South Carolina DOT cuts back paper
- By Dibya Sarkar
- May 19, 2005
The procurement division of the South Carolina Transportation Department is rolling out a secure, electronic document management and workflow system statewide to track and speed up the delivery of goods and services and reduce the amount of paper.
In partnership with Metalogix, a North Carolina-based solutions provider, the department's information technology services division is implementing the system in essentially four phases, a project that began about 18 months ago. Currently officials at department’s headquarters have access to the system, but within four months or so procurement agents at the state’s 75 locations will have access through a secure Web portal.
A major component of the system is the workflow software, developed by Bellevue, Wash.-based Captaris. The software will eventually allow all procurement officials to view and monitor electronic order requisitions instantly -- instead of searching for paper files that sometimes took days -- as they go through the pipeline in almost real time, said Steve Collins, the department's IT manager.

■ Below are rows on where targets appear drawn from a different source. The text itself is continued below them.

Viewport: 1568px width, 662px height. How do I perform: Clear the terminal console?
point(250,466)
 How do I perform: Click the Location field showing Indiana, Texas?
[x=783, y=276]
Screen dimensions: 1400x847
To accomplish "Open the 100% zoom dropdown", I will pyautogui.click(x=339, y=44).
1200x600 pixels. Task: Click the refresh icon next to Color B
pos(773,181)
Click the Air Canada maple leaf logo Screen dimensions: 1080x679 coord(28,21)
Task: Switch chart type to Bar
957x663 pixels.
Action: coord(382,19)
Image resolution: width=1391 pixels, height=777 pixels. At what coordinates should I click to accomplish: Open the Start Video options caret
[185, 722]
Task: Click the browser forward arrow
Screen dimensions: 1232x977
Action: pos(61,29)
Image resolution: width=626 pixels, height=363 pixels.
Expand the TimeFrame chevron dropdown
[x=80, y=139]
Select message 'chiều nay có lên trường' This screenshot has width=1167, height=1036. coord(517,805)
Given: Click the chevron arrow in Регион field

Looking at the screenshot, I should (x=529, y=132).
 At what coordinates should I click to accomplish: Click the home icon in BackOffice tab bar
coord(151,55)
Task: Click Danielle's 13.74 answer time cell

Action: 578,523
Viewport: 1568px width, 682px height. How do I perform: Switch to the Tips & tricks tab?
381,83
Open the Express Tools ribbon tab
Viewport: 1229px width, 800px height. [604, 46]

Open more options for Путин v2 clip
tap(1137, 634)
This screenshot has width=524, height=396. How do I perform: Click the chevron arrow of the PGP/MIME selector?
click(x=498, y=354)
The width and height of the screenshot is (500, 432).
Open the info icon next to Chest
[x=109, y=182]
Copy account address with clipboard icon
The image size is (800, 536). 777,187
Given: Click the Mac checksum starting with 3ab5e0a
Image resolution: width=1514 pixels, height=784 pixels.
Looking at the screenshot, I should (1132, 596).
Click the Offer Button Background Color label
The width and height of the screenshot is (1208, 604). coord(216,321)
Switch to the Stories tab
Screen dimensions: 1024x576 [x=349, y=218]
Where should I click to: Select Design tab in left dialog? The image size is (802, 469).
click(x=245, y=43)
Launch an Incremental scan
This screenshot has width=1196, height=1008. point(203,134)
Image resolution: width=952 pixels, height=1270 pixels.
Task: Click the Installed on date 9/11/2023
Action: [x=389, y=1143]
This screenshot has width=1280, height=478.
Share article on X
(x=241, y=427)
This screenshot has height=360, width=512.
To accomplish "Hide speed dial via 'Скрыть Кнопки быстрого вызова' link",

The almost paperless system will also reduce redundancy and the amount of space needed to store records. "We do thousands and thousands of purchases that generate order requisitions, invoices, receipts, purchase orders, bid solicitation packages, correspondence, all kinds of documentation," Collins said. "They were being overwhelmed with the amount of paper. Stuff wasn’t getting processed in a timely manner."
He said the system has also dramatically reduced staff time spent by nine buyers, who must audit the 150 to 200 buyers statewide on a monthly basis to ensure proper procedures are being followed. Each of the nine buyers, who work at the state’s headquarters, used to spend about 12 to 14 days every month performing the audits, he said. Now, since documents can be accessed electronically, the nine buyers take two hours per month doing their audits.
“We went from 18 man weeks to 18 man hours a month,” Collins said. “That’s a huge savings.”
Steven Freund, Metalogix’s operations officer, said lag time to fill orders for goods and services is greatly shortened. In the paper-based system, it may take two or three days to start the process as documentation and other necessary material are mailed in to headquarters and routed to the appropriate person, he said.
The new electronic system allows officials to first fill out a paper document, which is then scanned into the system and automatically routed to the appropriate buyer based on the established business rules, eliminating two or three days, he added.
The workflow system will also alert management when an order has not been addressed within an appropriate timeframe. For example, an order might be delayed because a buyer might be on vacation.
“This gives the supervisor a chance to redirect that (order) to another buyer so that we don’t lose anything in the process,” Freund said. “It isn’t just making the workflow work correctly and making sure that people are doing it on time but it’s the ‘what if’ scenario. What if somebody’s not here? What if something’s wrong?”
When officials began planning the system the department was eyeing off-the-shelf software that would have cost more than $1 million, he said. His company suggested using Captaris’s product, which cost half that amount. The product was integrated with Microsoft SharePoint Portal Server collaboration software and existing Microsoft infrastructure including SQL Server database, FrontPage, and InfoPath.
Collins said there’s been some cultural resistance to the change but as people get educated and trained on the system, they will see benefits, especially time savings. Freund said they are also conducting an internal audit to ensure that the system’s users are properly trained and the business process has improved for them. He added they will showcase the technology to other state agencies.